== OBJECTIVE ==
Output as a numbered list, with blank lines omitted, the data lines starting at the line containing "Task: Open the 春季第5讲 folder icon" and ending after the line containing "This screenshot has height=642, width=742.".

== RECORDS FOR THIS TASK ==
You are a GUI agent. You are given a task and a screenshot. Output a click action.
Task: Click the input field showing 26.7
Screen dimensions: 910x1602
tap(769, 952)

---

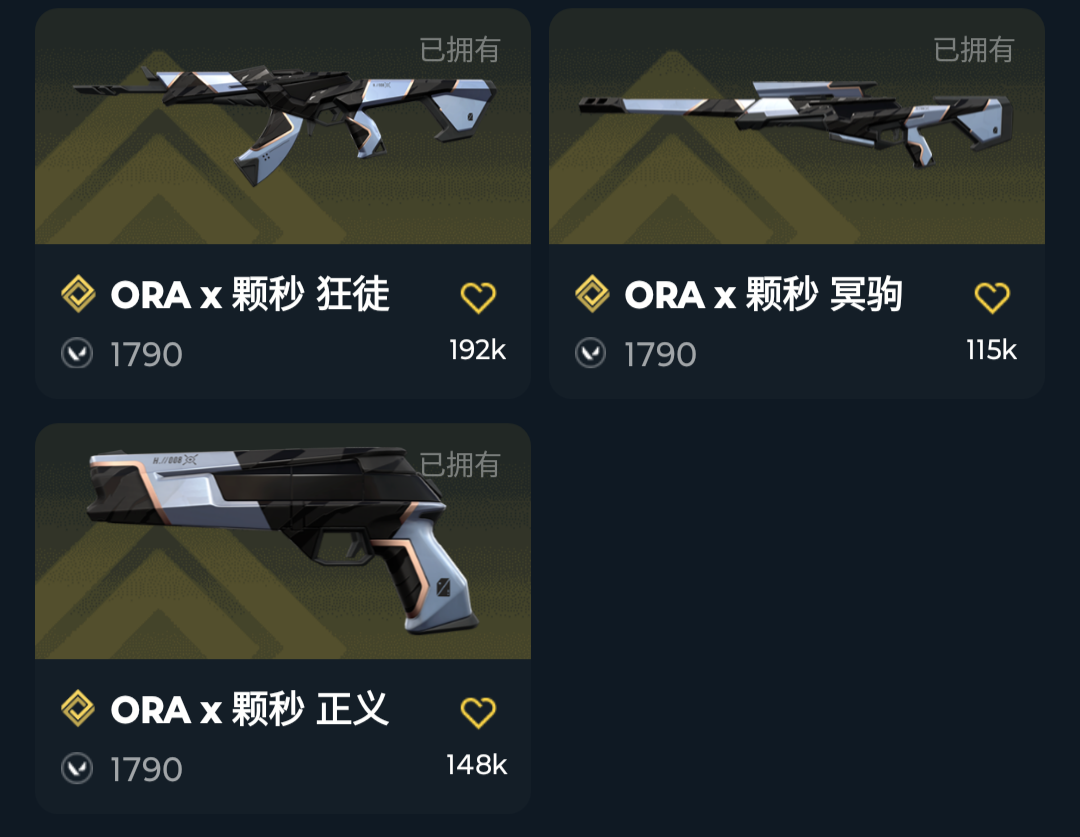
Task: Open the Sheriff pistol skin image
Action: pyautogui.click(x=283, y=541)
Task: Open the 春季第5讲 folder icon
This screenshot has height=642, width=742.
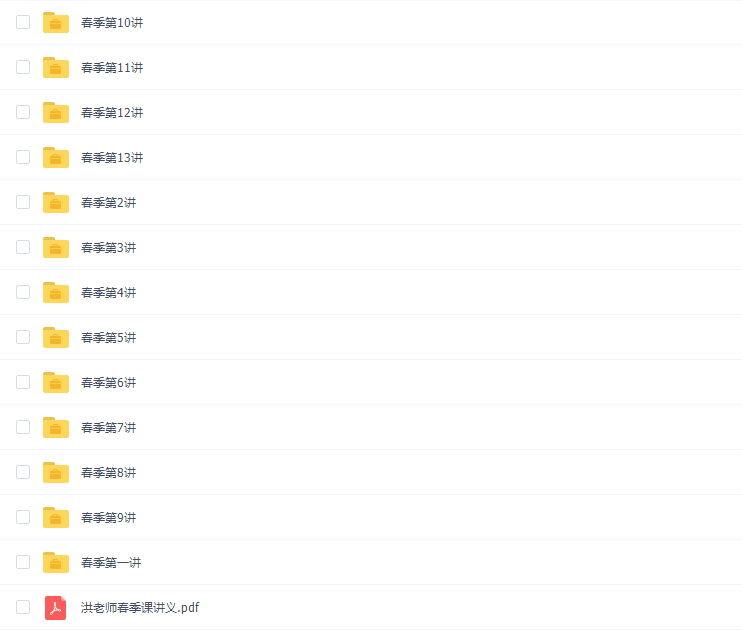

== SOLUTION ==
1. Task: Open the 春季第5讲 folder icon
2. This screenshot has height=642, width=742.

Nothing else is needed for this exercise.